Воронова протянула дочери сложенный в несколько раз листок бумаги. Сима, приняв, тут же спрятала его в кармашек, не разворачивая.
«Вот и тайны у них свои», — подумала Вера и вдруг почувствовала здесь себя неловко. Она торопливо простилась и пошла домой.
Солнце уже село, улица быстро заволакивалась сумерками. Теперь они почему-то пугали Веру. Девушка побежала к остановке трамвая, не разбирая дороги...
Вот те события, о которых рассказывала мне в первый день допроса Вера Лозина. Я передал их так, как представлял себе из ее показаний.
В пятницу
Не все то, что мне рассказывала на допросе Вера Лозина, имело прямое отношение к расследованию преступления, но я не перебивал ее. Передо мною начинали постепенно раскрываться судьбы людей, оказавшихся в орбите «белогорского дела». Не один раз я возвращался к показаниям Лозиной, перепроверял показания других свидетелей, делая очные ставки. И как-то само собой так получилось, что показания Веры явились костяком всего расследования...
Разговор матери Симы со сборщиком утильсырья, переданный им листок бумаги для Симы, назначенный срок какого-то события — в пятницу — все это взволновало и насторожило Веру. Ко всему этому Сима почему-то стала сторониться ее, избегать разговора наедине и уже всегда торопилась первой выйти из цеха в конце работы.

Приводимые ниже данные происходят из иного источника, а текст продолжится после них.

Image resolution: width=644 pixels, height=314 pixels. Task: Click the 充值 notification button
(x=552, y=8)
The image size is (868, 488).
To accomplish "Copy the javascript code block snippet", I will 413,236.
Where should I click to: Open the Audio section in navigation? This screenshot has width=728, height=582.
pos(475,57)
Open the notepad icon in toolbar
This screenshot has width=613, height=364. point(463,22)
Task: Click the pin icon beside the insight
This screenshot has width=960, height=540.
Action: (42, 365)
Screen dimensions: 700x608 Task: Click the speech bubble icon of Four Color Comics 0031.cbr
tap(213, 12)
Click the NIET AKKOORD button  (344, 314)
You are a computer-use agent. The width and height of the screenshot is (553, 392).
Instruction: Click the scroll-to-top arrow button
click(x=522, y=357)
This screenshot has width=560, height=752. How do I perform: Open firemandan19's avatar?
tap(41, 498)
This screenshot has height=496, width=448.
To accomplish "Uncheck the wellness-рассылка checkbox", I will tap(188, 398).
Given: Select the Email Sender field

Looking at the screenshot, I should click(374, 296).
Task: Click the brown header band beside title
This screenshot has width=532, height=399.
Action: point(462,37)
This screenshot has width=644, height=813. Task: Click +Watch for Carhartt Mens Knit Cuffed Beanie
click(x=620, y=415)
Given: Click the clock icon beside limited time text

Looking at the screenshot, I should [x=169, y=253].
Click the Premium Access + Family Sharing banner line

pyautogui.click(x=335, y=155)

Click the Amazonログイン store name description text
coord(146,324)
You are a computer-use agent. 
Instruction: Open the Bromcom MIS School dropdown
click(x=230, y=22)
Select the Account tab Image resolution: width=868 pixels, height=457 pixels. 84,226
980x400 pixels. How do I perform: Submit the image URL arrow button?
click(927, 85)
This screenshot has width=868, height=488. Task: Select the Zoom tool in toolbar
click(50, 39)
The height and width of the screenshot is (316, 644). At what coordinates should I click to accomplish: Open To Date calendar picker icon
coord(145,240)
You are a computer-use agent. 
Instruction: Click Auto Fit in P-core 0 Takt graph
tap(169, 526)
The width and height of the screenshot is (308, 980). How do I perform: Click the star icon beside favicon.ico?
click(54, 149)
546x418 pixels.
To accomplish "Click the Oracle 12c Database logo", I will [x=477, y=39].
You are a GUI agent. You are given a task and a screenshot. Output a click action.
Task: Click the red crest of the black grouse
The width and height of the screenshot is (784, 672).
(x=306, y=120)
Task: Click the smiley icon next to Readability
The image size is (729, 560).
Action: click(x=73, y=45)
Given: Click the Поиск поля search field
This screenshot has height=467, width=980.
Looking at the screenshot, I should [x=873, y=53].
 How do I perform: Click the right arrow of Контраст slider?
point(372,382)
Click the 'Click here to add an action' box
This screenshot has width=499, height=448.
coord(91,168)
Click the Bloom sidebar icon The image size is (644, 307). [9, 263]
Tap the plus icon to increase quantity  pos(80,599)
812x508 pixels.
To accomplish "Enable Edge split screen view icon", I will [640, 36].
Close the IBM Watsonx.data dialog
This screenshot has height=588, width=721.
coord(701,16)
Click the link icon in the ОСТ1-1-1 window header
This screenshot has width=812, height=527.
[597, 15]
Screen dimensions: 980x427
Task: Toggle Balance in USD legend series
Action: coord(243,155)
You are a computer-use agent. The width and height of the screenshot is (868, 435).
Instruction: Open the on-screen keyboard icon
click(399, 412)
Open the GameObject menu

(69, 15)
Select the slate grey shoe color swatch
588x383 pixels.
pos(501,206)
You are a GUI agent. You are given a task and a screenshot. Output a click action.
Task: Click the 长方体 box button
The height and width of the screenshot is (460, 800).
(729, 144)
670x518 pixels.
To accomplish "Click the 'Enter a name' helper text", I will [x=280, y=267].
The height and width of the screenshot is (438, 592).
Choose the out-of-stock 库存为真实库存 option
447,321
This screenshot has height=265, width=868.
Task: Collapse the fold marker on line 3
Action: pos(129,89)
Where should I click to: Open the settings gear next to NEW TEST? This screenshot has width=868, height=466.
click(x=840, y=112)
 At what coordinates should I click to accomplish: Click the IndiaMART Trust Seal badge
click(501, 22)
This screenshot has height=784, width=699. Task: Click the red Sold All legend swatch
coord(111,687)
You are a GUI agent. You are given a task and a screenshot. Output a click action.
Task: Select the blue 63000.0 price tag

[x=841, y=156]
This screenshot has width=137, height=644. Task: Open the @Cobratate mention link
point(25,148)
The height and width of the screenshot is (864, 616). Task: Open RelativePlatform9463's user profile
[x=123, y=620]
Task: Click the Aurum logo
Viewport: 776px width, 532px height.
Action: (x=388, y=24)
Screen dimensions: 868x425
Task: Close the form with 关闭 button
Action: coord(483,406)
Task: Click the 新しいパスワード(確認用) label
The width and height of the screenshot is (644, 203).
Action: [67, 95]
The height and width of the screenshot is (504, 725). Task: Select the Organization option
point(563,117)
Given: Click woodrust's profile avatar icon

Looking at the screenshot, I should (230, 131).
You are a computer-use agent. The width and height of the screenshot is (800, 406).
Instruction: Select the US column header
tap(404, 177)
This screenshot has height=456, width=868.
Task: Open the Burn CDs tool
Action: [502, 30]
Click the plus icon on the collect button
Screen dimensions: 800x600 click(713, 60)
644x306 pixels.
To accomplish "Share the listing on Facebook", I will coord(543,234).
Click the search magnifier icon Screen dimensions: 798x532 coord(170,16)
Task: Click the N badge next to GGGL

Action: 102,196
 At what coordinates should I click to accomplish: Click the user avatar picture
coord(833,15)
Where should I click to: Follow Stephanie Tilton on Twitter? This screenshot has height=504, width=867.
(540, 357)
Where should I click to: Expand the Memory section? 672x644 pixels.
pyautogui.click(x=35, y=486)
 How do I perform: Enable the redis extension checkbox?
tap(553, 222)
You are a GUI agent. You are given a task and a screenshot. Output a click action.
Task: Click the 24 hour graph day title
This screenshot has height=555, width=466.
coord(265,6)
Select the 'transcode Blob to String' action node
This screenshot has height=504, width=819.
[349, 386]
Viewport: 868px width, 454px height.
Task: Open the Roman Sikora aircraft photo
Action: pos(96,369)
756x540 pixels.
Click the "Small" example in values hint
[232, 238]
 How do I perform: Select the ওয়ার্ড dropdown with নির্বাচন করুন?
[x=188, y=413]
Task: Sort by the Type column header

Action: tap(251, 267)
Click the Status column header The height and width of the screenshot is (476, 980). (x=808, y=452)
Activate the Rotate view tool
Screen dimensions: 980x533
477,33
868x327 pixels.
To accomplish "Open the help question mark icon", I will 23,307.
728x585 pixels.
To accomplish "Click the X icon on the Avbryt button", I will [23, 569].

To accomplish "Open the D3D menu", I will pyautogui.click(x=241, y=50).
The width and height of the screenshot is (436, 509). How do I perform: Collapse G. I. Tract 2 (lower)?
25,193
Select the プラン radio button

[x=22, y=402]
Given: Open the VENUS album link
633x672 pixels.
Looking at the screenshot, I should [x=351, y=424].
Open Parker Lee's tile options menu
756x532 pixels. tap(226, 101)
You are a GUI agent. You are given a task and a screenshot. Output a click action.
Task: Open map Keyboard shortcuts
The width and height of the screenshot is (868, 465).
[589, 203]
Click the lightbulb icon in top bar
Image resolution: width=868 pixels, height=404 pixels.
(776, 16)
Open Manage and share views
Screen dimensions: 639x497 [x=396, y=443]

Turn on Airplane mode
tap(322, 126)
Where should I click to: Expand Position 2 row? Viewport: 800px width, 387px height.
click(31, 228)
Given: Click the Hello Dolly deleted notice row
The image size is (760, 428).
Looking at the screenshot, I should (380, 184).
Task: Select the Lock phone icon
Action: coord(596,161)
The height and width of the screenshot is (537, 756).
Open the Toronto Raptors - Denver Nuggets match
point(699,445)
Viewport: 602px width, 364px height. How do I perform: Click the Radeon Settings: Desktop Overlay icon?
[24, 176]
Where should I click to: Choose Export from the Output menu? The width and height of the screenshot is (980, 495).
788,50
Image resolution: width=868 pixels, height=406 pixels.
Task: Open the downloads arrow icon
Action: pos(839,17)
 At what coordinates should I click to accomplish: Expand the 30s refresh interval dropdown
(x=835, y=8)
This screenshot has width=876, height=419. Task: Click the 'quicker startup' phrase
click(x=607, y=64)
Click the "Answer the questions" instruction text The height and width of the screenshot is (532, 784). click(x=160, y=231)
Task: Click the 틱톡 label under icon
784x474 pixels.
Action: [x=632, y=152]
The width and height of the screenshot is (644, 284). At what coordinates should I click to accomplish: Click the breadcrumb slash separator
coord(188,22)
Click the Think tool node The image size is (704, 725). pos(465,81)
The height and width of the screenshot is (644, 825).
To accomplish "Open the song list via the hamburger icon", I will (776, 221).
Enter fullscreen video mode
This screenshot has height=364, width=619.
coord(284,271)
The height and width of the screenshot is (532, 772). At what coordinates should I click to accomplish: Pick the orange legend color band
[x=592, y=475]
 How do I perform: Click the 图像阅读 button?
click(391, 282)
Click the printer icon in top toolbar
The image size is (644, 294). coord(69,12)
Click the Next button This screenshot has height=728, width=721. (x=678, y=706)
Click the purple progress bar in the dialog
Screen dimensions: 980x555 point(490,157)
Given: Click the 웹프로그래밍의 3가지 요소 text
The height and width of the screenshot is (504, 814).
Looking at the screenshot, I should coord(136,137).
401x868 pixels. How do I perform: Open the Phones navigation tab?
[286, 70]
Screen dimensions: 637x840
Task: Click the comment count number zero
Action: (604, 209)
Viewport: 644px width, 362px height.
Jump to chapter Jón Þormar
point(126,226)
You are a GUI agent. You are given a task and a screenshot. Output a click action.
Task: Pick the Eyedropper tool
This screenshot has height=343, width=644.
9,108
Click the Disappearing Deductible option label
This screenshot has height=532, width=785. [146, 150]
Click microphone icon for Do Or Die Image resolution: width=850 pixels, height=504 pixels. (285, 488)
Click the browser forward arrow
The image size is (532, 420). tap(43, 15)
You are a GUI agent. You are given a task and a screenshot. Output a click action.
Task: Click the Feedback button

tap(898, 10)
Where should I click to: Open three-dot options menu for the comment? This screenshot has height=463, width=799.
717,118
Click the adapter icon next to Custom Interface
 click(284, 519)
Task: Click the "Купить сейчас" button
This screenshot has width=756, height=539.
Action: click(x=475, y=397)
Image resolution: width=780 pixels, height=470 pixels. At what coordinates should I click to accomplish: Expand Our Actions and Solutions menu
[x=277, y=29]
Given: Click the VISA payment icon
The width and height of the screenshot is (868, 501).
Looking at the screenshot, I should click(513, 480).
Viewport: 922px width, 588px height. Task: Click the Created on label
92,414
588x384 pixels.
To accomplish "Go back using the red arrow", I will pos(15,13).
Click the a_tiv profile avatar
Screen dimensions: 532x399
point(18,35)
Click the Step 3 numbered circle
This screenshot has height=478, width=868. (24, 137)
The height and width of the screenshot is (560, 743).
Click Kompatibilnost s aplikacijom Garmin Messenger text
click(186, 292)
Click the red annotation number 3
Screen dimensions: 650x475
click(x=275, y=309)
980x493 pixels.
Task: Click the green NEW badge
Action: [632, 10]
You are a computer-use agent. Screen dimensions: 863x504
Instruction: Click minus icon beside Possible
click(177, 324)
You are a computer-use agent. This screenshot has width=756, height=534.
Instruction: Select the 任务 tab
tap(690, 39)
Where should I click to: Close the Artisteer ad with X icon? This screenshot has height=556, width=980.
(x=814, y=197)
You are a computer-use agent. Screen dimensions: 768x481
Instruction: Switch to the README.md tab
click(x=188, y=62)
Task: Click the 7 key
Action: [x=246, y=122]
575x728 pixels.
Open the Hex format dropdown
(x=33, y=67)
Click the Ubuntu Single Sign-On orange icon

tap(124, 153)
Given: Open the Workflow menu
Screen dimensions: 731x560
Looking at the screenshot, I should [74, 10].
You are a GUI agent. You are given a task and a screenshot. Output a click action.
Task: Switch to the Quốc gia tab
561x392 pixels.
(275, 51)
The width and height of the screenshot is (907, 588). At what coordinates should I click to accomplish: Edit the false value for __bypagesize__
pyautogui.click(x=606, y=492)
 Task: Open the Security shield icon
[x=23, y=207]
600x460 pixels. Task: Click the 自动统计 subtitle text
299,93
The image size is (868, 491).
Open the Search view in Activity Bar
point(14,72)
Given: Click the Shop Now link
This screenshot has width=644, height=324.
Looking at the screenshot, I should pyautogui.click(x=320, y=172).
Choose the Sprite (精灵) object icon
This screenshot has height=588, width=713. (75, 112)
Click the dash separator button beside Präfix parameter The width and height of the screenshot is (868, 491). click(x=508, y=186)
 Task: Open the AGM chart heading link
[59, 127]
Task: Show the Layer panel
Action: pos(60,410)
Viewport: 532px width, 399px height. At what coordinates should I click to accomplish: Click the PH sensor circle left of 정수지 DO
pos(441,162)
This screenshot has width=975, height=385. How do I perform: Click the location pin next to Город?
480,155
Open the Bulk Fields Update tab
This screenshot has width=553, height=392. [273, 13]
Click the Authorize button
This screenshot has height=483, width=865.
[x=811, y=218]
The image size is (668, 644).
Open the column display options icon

И вдруг Сима перестала приходить на работу вовсе.
— Ну вот и прогулы пошли, — пробасила Левитан. — Только этого не хватало.
Вера предположила:
— А может быть, Сима больна?
— Мы с тобой ее не вылечим, — недовольно буркнула Левитан.
Вера решила навестить Симу в первый свободный вечер. Она быстро нашла Меловой переулок, сразу увидела тот дом, возле которого сидела с Симой.
Не без робости Вера толкнула калитку и вошла во двор.
Двор был просторный, с трех сторон огороженный забором, а с четвертой его отсекал овраг. Возле самого обрыва, запрокинувшись к ручью, стояла баня с крохотным оконцем, которое можно было закрыть ладонями рук.
Вера прошла мимо грядок, небольших и аккуратных, как могилки на городском кладбище. Пройдя к бане, постучала в окно, словно боясь войти в низкую дверь. В окне показались глаза Симы.
— Заходи, — сказали ее губы беззвучно.
Вера, пригнувшись, переступила порог предбанника и увидела Симу, державшую в руках гитару. Сима была здорова! Она даже играла!.. Не стоило так беспокоиться. И внутри бани, в крохотной комнатушке, оказалось светлее и чище, чем Вера предполагала. Она думала, что попадет в сумрачный погребок, с запахом мыла и веников, а оказалась в чисто выбеленной комнате с двумя кроватями, столом и цветами возле окошка.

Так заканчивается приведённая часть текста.